__BRIEF__:
Print, exactly as they stand, the lines from the start of the listing to the line containing "Given: Click the Home link in header", inclusive.

__INPUT DATA__:

----------

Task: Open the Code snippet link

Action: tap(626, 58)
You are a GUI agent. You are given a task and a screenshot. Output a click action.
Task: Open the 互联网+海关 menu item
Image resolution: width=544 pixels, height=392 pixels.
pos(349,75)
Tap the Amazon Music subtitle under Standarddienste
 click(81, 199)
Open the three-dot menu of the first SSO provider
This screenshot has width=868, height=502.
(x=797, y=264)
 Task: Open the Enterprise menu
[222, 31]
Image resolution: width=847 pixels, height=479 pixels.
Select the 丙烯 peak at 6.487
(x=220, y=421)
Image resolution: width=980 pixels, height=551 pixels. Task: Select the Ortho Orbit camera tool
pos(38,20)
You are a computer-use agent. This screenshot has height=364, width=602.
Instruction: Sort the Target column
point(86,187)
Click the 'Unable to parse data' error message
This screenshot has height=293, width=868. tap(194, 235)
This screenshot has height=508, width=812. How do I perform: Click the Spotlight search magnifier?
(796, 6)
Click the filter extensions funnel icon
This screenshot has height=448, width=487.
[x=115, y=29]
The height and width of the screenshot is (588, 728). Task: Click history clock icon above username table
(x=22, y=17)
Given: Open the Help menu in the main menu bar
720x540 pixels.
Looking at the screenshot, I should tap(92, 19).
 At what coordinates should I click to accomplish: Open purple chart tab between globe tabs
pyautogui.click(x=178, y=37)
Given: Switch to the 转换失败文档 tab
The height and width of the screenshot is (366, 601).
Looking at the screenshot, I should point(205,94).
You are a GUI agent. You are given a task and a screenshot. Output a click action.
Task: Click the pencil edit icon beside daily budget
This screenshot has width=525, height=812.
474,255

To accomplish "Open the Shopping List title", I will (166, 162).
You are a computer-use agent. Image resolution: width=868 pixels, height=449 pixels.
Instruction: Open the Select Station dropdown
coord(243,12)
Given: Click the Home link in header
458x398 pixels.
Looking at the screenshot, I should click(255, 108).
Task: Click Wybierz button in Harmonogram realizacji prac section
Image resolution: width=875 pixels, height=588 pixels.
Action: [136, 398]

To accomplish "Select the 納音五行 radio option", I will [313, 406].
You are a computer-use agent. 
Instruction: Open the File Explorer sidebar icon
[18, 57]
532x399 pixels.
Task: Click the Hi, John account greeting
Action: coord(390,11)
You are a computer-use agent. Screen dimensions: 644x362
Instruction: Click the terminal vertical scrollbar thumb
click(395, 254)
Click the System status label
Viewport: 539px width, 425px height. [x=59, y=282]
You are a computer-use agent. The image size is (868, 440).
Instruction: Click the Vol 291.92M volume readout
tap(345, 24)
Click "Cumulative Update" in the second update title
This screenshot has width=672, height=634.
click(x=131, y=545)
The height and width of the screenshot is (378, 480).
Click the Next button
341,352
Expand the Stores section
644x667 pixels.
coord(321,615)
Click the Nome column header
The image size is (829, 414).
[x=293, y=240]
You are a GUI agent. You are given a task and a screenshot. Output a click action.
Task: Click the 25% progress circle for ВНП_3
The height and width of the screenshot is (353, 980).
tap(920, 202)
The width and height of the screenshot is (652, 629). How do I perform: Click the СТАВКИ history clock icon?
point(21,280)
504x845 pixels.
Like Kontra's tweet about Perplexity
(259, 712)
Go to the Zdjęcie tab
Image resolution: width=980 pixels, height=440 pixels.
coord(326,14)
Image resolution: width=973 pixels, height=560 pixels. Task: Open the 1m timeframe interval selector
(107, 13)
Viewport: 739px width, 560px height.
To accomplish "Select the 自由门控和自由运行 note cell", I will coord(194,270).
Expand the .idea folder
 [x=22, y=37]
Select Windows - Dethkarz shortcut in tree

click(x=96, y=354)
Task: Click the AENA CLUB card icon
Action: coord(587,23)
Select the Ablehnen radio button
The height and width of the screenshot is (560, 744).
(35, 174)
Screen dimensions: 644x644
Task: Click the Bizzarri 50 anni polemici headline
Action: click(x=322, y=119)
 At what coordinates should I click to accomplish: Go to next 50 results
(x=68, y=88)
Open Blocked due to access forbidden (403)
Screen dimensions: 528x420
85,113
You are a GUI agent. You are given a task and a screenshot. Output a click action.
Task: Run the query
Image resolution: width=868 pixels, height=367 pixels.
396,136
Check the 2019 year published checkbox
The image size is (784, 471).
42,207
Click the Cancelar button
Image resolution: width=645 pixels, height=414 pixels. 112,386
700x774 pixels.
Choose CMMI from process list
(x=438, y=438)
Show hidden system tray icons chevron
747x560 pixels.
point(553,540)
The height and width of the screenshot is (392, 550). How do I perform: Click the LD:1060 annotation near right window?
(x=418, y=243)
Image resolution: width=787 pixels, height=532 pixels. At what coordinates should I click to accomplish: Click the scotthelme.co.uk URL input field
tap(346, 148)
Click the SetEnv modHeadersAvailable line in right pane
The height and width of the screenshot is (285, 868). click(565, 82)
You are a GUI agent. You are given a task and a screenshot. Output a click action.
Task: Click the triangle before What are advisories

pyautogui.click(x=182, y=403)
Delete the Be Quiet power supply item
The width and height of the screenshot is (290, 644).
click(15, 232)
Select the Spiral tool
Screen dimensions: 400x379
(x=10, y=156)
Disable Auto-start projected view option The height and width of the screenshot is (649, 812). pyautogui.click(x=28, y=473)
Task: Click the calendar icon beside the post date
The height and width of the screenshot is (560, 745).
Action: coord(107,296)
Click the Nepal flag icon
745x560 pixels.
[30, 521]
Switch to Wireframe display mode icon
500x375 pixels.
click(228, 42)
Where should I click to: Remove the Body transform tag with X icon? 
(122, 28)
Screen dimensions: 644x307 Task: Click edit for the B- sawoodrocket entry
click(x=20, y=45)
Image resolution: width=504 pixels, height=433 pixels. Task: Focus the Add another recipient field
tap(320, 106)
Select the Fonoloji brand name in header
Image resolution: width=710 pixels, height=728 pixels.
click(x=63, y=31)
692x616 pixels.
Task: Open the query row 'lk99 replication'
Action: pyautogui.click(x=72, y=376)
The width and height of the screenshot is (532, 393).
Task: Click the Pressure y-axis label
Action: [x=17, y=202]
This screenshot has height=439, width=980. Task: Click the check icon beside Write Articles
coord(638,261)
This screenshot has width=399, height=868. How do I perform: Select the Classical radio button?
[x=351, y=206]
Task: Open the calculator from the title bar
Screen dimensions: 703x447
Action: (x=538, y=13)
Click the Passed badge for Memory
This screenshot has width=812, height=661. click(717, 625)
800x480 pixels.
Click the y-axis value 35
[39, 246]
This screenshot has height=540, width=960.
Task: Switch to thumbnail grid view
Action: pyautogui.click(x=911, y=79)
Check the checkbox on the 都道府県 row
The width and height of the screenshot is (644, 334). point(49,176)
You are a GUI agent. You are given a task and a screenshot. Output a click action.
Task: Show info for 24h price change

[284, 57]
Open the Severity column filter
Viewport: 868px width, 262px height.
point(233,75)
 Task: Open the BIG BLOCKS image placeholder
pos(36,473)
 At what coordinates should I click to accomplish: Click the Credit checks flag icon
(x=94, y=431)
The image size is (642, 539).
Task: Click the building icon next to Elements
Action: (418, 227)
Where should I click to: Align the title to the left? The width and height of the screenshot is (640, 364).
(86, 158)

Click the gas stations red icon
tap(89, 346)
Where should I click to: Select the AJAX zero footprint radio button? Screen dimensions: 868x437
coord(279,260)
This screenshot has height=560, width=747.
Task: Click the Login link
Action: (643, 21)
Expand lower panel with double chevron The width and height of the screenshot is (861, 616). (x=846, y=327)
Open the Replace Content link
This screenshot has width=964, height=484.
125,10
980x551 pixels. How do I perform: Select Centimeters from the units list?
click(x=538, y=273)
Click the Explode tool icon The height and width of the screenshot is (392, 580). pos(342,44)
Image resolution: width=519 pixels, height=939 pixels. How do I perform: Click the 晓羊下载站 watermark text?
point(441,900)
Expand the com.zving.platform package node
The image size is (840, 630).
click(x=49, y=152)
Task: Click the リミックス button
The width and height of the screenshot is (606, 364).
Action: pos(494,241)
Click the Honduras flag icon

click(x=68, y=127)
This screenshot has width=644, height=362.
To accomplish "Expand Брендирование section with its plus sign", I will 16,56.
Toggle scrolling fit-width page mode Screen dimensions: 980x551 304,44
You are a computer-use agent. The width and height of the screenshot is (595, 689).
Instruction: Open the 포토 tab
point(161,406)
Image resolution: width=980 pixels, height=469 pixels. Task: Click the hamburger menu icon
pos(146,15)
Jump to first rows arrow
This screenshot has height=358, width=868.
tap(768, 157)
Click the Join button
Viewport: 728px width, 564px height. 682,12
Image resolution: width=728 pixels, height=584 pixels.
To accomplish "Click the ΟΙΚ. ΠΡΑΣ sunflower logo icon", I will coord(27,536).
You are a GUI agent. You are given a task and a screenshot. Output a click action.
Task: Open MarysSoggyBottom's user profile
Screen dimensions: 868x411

----------

__RESULT OF THE EXERCISE__:
Task: Open the Code snippet link

Action: tap(626, 58)
You are a GUI agent. You are given a task and a screenshot. Output a click action.
Task: Open the 互联网+海关 menu item
Image resolution: width=544 pixels, height=392 pixels.
pos(349,75)
Tap the Amazon Music subtitle under Standarddienste
 click(81, 199)
Open the three-dot menu of the first SSO provider
This screenshot has width=868, height=502.
(x=797, y=264)
 Task: Open the Enterprise menu
[222, 31]
Image resolution: width=847 pixels, height=479 pixels.
Select the 丙烯 peak at 6.487
(x=220, y=421)
Image resolution: width=980 pixels, height=551 pixels. Task: Select the Ortho Orbit camera tool
pos(38,20)
You are a computer-use agent. This screenshot has height=364, width=602.
Instruction: Sort the Target column
point(86,187)
Click the 'Unable to parse data' error message
This screenshot has height=293, width=868. tap(194, 235)
This screenshot has height=508, width=812. How do I perform: Click the Spotlight search magnifier?
(796, 6)
Click the filter extensions funnel icon
This screenshot has height=448, width=487.
[x=115, y=29]
The height and width of the screenshot is (588, 728). Task: Click history clock icon above username table
(x=22, y=17)
Given: Open the Help menu in the main menu bar
720x540 pixels.
Looking at the screenshot, I should tap(92, 19).
 At what coordinates should I click to accomplish: Open purple chart tab between globe tabs
pyautogui.click(x=178, y=37)
Given: Switch to the 转换失败文档 tab
The height and width of the screenshot is (366, 601).
Looking at the screenshot, I should point(205,94).
You are a GUI agent. You are given a task and a screenshot. Output a click action.
Task: Click the pencil edit icon beside daily budget
This screenshot has width=525, height=812.
474,255

To accomplish "Open the Shopping List title", I will (166, 162).
You are a computer-use agent. Image resolution: width=868 pixels, height=449 pixels.
Instruction: Open the Select Station dropdown
coord(243,12)
Given: Click the Home link in header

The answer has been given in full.